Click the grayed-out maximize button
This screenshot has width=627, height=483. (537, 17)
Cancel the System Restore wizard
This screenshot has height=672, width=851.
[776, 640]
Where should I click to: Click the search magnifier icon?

--

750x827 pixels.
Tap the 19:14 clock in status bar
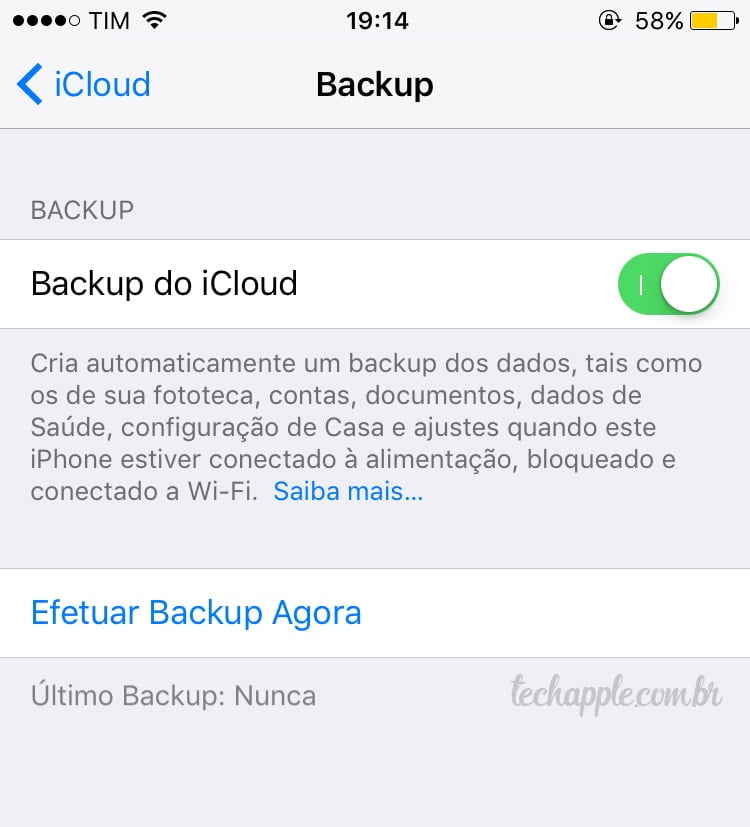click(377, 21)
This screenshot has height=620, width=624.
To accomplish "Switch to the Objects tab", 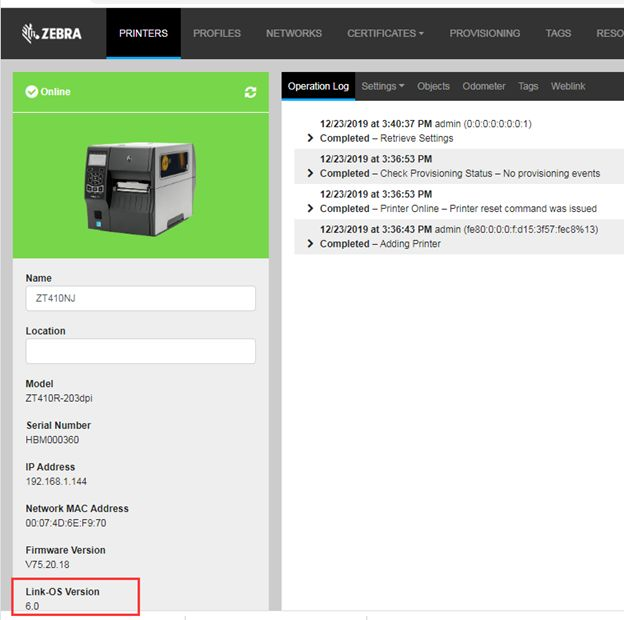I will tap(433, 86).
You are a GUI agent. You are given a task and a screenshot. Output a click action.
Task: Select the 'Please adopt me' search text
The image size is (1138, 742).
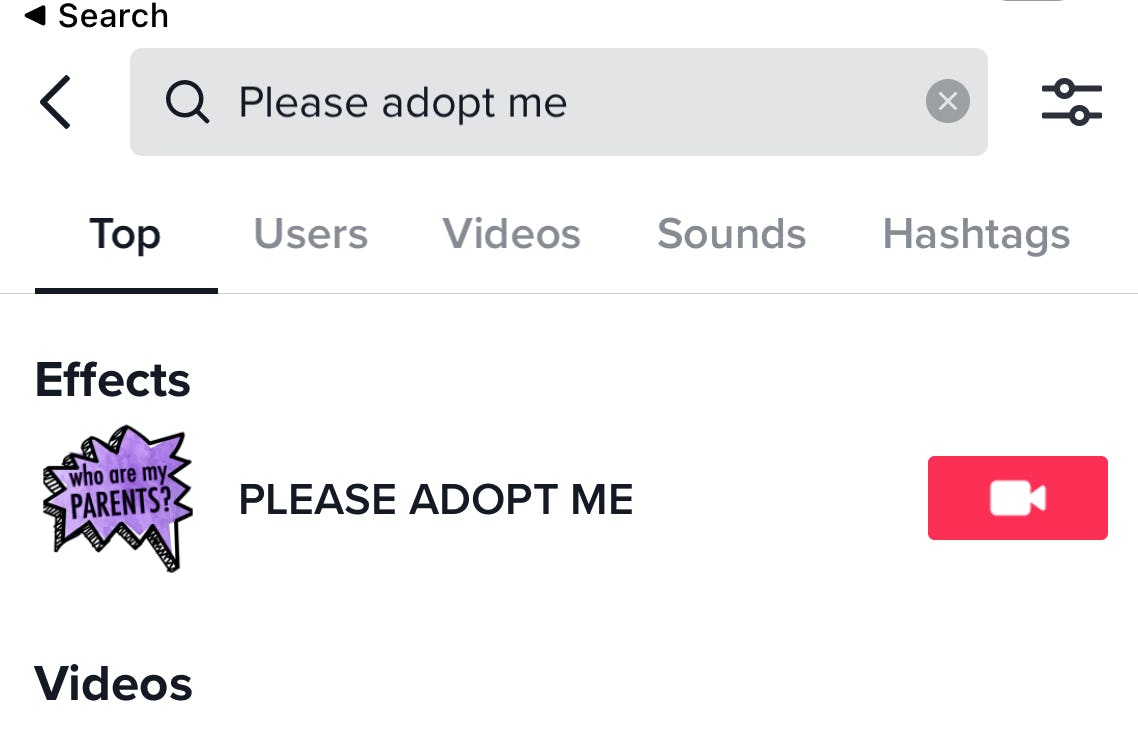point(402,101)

...

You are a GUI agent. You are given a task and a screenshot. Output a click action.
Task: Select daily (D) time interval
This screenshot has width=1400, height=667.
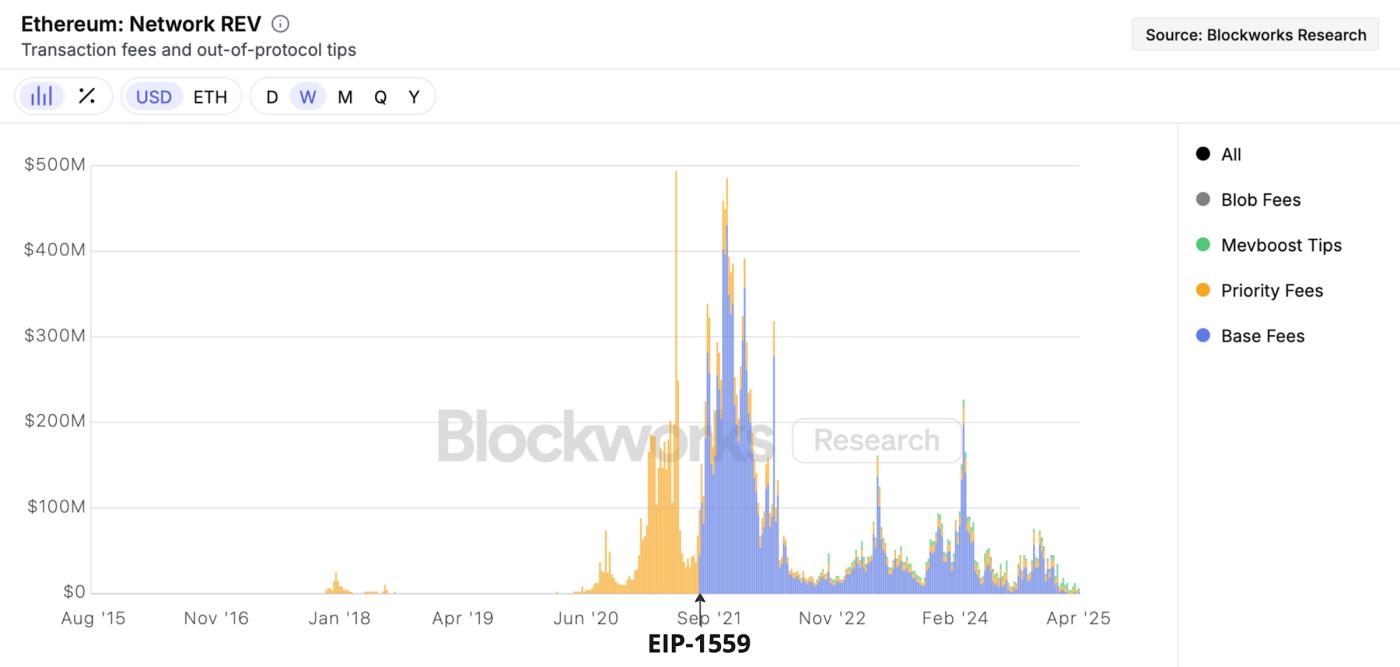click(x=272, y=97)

## What the exercise asks
Look above for every line with the word "search" and copy it.

## Result of the task
Where should I click to: Click the search magnifier icon?
Task: Select the 'Please adopt me' search text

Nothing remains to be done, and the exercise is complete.